The government has consistently claimed the Bill is not an attack on the basic right to protest. Instead, the Home Secretary insists she is representing those members of the public frustrated by the wanton destruction of statues and widespread disruption to people’s lives carried out by BLM, Extinction Rebellion, and Insulate Britain over the last two summers. It’s true that lots of us have had enough of such actions: we sympathise with drivers begging protestors to let them get to work, or even parents trying to get their sick children to hospital. Clearly the law has failed when citizens are forced to step in and drag protestors away while the police stand idly by.

Don’t get me wrong: I’m no fan of these misanthropic XR narcissists, whose anti-democratic approach centres on bullying the majority into agreeing with their hairshirt approach to green policy. But the Bill will do nothing to tackle these forms of eco-extremism. Criminal damage, obstructing highways, hindering emergency vehicle are all already against the law already. So why not demand that the police properly enforce these measures rather than enact daft new legislation? Even Cressida Dick, the Commissioner of the Metropolitan Police, recently conceded she believed she had sufficient powers under the Public Order Act 1986 to deal with protests designed to stretch the Met to its limits. So what purpose is this new Bill serving?

One of the Bill’s most draconian aspects risks providing the police with expansive powers to choose which protests to clamp down on based on whether they may cause too much noise. This risks further politicising the police, as decisions over which protests they choose to permit will inevitably be interpreted as favouring one side over the other. The Lords have spent hours debating this section; these interminable discussions remind me of a domestic about how loud the television is. How subjective and nebulous the job of determining noise level is was shown during the Bill’s committee stage in the Commons. Victoria Atkins, the minister involved in that exchange, inferred that the new noise criteria for protests may vary according to whether buildings are double-glazed or not. It’s appalling enough that this discussion wastes parliamentary time, but police officers could soon be faced with this tedious reasoning over every protest they face.

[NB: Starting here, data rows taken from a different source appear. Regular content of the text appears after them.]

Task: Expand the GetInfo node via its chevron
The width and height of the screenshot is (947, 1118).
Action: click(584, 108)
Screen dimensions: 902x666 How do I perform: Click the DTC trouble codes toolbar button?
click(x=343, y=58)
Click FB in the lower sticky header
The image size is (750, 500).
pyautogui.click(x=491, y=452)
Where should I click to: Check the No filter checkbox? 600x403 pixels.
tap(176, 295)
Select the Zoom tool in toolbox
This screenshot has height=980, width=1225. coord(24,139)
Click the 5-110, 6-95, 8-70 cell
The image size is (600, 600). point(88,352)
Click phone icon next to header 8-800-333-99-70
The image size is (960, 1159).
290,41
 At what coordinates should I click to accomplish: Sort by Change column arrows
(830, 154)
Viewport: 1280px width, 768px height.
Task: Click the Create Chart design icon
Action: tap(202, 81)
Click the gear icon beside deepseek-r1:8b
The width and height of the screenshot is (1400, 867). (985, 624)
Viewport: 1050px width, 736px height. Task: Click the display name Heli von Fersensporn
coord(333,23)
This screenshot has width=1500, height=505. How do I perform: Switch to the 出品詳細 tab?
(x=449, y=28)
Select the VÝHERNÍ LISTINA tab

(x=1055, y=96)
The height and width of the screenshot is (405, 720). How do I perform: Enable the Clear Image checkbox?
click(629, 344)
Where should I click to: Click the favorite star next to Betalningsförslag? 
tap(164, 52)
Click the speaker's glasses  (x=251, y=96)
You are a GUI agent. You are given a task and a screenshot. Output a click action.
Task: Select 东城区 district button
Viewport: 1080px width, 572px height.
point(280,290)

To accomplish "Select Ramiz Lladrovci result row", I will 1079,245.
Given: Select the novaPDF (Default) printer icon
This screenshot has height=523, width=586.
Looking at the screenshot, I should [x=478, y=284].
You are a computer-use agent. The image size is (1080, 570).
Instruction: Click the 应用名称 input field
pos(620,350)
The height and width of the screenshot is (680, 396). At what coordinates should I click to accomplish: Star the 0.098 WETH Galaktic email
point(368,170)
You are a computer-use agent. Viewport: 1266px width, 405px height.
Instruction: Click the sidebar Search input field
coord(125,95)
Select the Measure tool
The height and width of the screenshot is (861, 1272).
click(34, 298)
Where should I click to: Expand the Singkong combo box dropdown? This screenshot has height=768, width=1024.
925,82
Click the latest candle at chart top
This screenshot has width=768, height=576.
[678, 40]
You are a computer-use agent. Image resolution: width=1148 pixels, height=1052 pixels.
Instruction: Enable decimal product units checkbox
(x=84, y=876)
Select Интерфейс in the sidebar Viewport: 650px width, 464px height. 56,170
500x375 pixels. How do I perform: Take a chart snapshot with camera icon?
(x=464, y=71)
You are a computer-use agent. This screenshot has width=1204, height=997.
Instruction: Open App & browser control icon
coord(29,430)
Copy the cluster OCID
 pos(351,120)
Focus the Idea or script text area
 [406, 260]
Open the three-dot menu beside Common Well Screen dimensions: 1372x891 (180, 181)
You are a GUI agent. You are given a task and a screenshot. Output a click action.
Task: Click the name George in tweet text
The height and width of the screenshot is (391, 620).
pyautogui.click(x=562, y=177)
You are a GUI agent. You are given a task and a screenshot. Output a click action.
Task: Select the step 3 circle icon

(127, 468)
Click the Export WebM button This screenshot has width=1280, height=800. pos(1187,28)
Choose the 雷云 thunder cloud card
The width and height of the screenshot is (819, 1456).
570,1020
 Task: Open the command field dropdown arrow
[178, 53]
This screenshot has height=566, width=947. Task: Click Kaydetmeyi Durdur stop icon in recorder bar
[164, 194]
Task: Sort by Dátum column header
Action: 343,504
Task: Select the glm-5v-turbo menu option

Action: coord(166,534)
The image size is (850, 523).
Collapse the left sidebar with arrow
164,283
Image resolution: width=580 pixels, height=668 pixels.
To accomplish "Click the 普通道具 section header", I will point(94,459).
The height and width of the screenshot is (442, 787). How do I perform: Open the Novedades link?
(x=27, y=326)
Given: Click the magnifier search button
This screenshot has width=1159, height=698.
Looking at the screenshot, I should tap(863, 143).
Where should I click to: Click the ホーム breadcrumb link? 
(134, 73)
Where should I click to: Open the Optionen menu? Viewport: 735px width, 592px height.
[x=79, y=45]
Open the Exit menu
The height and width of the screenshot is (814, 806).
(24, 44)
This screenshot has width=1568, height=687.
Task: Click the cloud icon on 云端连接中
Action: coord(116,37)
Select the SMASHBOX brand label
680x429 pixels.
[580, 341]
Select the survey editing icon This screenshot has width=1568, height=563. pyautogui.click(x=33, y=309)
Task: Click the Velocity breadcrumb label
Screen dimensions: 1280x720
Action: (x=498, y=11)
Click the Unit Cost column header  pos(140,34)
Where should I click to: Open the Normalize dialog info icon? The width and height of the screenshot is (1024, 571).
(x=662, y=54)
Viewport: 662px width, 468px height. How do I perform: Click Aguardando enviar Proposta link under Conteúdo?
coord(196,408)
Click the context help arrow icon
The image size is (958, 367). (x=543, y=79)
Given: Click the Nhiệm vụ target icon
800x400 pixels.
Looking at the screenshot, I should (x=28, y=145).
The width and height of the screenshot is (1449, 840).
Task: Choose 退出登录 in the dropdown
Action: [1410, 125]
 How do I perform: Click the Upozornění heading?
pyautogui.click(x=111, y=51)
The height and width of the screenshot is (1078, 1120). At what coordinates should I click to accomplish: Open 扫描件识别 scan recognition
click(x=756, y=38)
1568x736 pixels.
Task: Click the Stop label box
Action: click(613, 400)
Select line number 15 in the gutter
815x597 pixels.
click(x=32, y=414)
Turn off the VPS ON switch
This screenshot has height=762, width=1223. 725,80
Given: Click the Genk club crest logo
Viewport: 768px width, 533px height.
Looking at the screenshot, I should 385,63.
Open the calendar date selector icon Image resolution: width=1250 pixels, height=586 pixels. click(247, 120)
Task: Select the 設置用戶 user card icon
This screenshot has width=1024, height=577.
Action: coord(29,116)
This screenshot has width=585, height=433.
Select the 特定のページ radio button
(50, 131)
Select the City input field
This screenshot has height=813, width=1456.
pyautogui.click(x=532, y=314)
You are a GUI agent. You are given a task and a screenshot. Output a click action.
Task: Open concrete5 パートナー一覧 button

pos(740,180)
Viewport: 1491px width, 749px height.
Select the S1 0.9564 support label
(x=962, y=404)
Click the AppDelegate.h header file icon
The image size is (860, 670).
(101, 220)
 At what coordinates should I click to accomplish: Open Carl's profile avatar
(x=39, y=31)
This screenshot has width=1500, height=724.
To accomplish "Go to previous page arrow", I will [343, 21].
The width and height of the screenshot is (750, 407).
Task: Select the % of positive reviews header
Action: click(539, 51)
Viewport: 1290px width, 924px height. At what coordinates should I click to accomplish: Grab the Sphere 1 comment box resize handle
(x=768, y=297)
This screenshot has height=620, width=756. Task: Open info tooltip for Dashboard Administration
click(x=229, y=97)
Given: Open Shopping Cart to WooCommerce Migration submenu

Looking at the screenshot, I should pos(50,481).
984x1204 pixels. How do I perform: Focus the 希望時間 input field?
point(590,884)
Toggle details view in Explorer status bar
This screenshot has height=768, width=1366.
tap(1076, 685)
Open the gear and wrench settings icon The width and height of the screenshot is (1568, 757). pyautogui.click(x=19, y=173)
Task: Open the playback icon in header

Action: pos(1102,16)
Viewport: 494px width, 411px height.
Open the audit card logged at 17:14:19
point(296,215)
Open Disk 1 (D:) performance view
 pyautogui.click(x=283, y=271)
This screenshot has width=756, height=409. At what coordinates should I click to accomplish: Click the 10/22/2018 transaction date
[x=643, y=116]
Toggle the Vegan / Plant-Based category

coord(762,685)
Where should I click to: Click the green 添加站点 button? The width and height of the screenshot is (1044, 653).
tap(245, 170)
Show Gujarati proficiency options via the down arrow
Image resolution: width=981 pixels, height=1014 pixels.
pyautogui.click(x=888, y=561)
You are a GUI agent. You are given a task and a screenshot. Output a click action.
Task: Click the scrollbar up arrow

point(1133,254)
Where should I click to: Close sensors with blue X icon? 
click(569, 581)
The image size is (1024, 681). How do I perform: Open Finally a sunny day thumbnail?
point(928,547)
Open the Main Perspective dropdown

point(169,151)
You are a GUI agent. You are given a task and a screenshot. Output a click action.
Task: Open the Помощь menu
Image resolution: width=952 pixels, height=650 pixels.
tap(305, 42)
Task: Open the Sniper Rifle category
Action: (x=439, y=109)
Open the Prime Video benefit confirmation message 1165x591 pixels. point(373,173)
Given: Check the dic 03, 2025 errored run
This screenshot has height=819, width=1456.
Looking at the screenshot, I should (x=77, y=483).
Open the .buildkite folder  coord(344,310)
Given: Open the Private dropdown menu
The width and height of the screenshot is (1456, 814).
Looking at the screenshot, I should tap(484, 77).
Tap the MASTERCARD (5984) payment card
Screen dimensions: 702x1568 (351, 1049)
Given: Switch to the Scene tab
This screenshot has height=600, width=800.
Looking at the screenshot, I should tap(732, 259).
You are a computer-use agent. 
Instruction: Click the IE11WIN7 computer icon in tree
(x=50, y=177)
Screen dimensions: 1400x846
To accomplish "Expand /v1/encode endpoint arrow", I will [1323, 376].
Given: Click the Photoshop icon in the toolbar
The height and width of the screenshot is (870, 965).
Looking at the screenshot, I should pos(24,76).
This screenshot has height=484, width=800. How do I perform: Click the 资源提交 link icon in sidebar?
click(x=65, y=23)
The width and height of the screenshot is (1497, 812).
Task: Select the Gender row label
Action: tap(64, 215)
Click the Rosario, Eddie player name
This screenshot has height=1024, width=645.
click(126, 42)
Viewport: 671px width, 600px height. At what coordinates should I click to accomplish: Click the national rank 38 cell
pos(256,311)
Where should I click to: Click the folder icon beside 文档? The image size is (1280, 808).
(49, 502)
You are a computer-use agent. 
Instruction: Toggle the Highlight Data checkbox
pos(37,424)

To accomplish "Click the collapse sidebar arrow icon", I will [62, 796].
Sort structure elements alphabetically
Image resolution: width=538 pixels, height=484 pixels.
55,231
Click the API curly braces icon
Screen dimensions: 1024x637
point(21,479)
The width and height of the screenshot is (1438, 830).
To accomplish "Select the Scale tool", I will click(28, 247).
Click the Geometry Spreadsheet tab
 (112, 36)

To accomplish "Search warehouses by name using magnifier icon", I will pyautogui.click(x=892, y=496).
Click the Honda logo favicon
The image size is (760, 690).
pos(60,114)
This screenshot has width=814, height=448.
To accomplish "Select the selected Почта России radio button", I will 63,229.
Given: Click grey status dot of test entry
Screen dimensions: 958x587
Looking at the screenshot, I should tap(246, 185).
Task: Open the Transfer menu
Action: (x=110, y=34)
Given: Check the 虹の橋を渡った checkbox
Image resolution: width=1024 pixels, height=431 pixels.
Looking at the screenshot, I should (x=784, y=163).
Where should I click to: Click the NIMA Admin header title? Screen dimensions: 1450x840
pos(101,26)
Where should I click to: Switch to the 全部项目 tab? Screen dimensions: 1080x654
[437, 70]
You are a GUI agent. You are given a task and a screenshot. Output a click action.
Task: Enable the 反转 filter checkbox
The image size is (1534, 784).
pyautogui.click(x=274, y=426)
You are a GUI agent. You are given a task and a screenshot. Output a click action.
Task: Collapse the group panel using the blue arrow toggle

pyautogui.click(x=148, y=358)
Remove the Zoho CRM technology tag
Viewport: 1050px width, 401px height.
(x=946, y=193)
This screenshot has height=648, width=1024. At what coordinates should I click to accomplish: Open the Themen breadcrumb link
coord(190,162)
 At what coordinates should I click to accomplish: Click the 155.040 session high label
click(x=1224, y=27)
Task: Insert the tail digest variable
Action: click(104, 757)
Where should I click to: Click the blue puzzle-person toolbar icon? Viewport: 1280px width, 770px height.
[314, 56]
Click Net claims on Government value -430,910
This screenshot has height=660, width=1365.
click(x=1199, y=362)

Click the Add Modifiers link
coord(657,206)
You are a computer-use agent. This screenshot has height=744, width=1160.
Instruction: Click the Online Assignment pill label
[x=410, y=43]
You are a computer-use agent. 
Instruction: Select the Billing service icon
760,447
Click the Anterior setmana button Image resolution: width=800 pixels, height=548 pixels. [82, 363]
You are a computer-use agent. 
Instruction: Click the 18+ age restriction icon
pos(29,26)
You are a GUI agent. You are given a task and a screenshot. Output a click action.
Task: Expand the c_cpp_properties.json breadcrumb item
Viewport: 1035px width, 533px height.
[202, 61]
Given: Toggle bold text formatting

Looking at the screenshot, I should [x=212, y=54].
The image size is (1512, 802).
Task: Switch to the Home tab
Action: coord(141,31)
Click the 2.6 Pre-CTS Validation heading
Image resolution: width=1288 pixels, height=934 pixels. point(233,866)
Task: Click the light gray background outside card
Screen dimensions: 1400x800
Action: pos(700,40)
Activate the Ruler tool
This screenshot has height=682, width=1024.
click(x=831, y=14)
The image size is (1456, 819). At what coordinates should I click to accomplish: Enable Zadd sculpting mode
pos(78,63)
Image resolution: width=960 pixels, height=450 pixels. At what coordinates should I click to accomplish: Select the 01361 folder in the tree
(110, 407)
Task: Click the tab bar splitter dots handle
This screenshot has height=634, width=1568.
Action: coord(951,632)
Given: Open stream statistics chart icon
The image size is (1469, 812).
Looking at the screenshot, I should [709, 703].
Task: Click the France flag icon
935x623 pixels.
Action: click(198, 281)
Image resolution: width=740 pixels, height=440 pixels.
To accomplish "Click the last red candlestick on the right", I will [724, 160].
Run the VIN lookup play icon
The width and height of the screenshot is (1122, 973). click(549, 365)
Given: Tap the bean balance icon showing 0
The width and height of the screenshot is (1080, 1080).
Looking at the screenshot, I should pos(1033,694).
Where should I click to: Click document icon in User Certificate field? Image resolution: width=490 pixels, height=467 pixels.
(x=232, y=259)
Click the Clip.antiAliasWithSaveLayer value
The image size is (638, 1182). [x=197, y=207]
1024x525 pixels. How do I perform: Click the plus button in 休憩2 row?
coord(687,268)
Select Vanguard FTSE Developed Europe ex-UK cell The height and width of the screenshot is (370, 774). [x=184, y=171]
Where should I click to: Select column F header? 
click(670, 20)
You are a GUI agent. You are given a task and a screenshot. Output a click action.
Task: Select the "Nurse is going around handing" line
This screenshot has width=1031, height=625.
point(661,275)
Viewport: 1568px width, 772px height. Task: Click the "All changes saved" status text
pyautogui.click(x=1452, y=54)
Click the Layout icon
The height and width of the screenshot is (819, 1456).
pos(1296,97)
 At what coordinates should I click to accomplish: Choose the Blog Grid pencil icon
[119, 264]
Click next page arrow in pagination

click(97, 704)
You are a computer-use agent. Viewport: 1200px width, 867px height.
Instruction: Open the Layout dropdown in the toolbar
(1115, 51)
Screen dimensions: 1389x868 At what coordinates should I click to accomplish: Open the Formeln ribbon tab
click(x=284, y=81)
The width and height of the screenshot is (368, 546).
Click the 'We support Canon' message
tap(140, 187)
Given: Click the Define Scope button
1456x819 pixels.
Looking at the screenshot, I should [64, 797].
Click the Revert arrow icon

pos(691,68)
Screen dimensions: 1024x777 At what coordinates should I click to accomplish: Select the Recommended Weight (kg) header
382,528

This legislation could only have been drafted by politicians more familiar with sedate garden parties than naturally noisy demonstrations. Demonstrations should be loud: it is how people are heard by those in power. All the slogans I have chanted down the years were designed to persuade my fellow citizens and build a mass movement. The irony is that most of XR and Insulate Britain’s protests are not very noisy: gluing yourself to the road is more of a passive-aggressive nuisance than an attempt at megaphone diplomacy. Once again it raises the question of exactly what problem this new legislation seeks to address.

The government claims this Bill does not threaten protestors’ rights, yet that is only because the Tories have such little interest in enabling citizens to make their voices heard outside of the ballot box. A particularly distasteful clause in this Bill – which widens the area curtailed for protest around Parliament – makes this all too clear. This diktat could produce a buffer zone between the corridors of power and dissenters. Tory politicians rail against students retreating to safe spaces, but they are now at risk of turning Parliament into Britain’s biggest one.

The Home Secretary and her government championed popular sovereignty with Brexit. The Tories should not be frightened of our lively political culture, where engaged citizens make boisterous protests aiming for real change. It’s time to make a lot more noise to ensure this cowardly retreat from public accountability doesn’t succeed.